Rice University bioengineers have developed programmable adeno-associated viruses by modifying one of three proteins that assemble into a tough shell called a capsid. In this illustration, blue subunits in the capsid represent the protein VP3 and green subunits represent a truncated mutant of VP2. From top to bottom: a VP3-only capsid that does not display any peptides; a mosaic capsid with a majority of VP3 and small amount of the VP2 mutant that shows a low level of activable peptide display; a mosaic capsid with equal amounts of VP3 and VP2 mutant that shows a high level of activable peptide display; and a homomeric VP2 mutant capsid with a high level of constant, brush-like peptide display. Image: Illustration by Nicole Thadani

Suh and lead author and Rice graduate student Nicole Thadani think their mutant AAVs can become “biocomputing nanoparticles” that detect and process environmental inputs and produce controllable outputs. Modifying the capsid is the first step.

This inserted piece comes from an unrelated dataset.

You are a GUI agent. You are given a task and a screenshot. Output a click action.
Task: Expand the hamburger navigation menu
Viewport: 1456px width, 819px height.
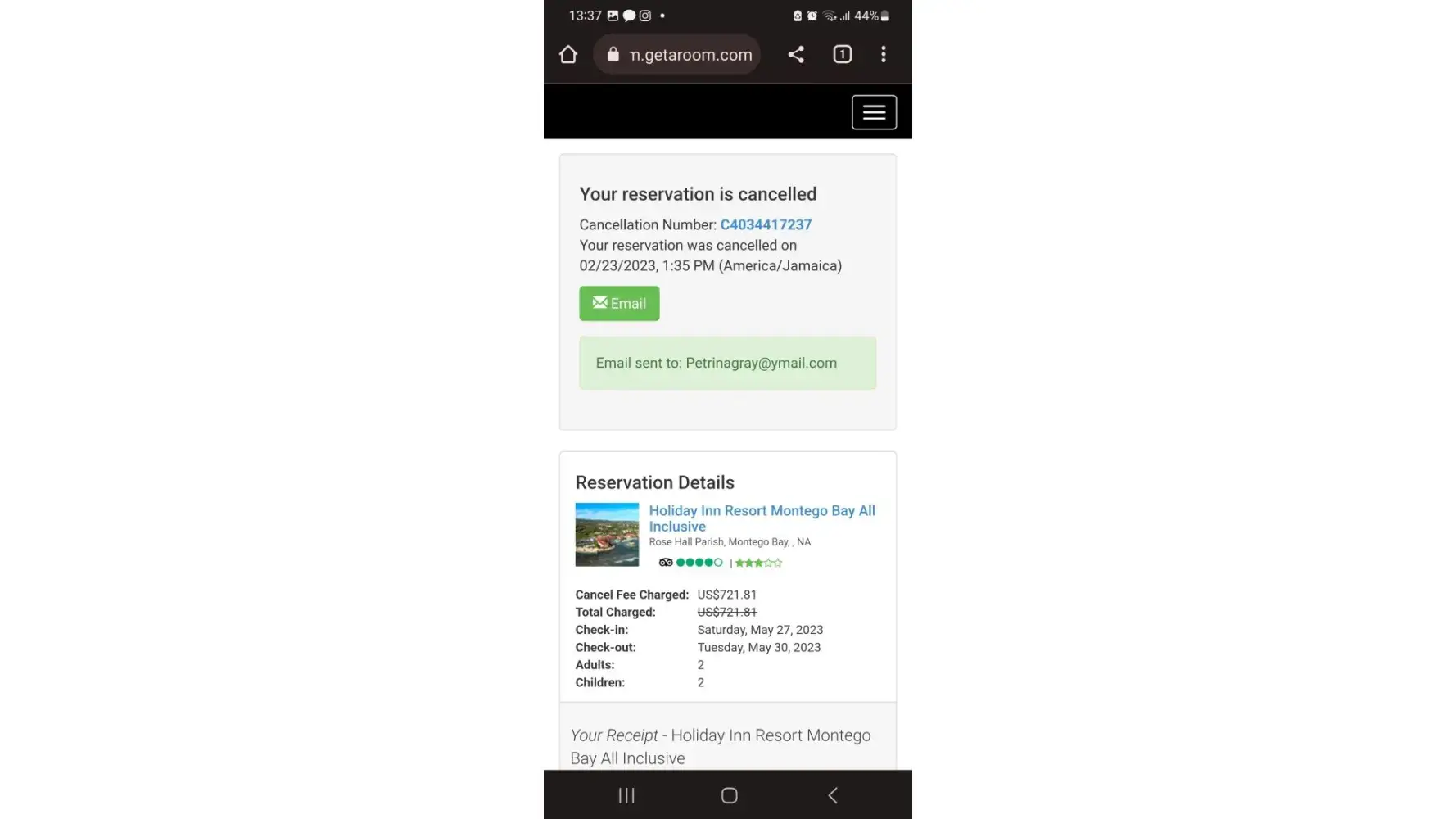pyautogui.click(x=874, y=112)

Of the three natural capsid proteins, only VP1 and VP2 can be triggered to expose their functional peptides, but neither can make a capsid on its own. Shorter VP3s can form capsids by themselves, but do not display peptides. In natural AAVs, VP3 proteins outnumber each of their compadres 10-to-1.

That limits the number of peptides that can be exposed, so Suh, Thadani and their co-authors set out to change the ratio. That led them to truncate VP2 and synthesize mosaic capsids with VP3, resulting in successful alteration of the number of exposed peptides. Based on previous research, they inserted a common hexahistidine tag that made it easy to monitor the surface display of the peptide region.

“We wanted to boost the protein’s activable property beyond what occurs in the native virus capsid,” Thadani says. “Rather than displaying just five copies of the peptide per capsid, now we may be able to display 20 or 30 and get more of the bioactivity that we want.”

They then made a truncated VP2 able to form a capsid on its own. “The results were quite surprising, and not obvious to us,” Suh says. “We chopped down that VP2 component enough to form what we call a homomeric capsid, where the entire capsid is made up of just that mutant subunit. That gave us viruses that appear to have peptide ‘brushes’ that are always on the surface.

“A viral structure like that has never been seen in nature,” she says. “We got a particle with this peptide brush, with loose ends everywhere. Now we want to know if we can use these loose ends to attach other things or carry out other functions.”

Homomeric AAVs display as many as 60 peptides, while mosaic AAVs could be programmed to respond to stimuli specific to particular cells or tissues and display a smaller desired number of peptides, the researchers said.

“Viruses have evolved to invade cells very effectively,” Suh says. “We want to use our virus as a nanoparticle platform to deliver protein- or peptide-based therapeutics more efficiently into cells. We want to harness what nature has already created, tweak it a little bit and use it for our purposes.”

Co-authors are Rice Ph.D. graduate Christopher Dempsey and alumna Julia Zhao and former lab manager Sonya Vasquez. Suh is an associate professor of bioengineering.

The research was supported by a National Science Foundation Graduate Research Fellowship to Thadani and a National Institutes of Health Nanobiology Interdisciplinary Graduate Training Program grant to Dempsey.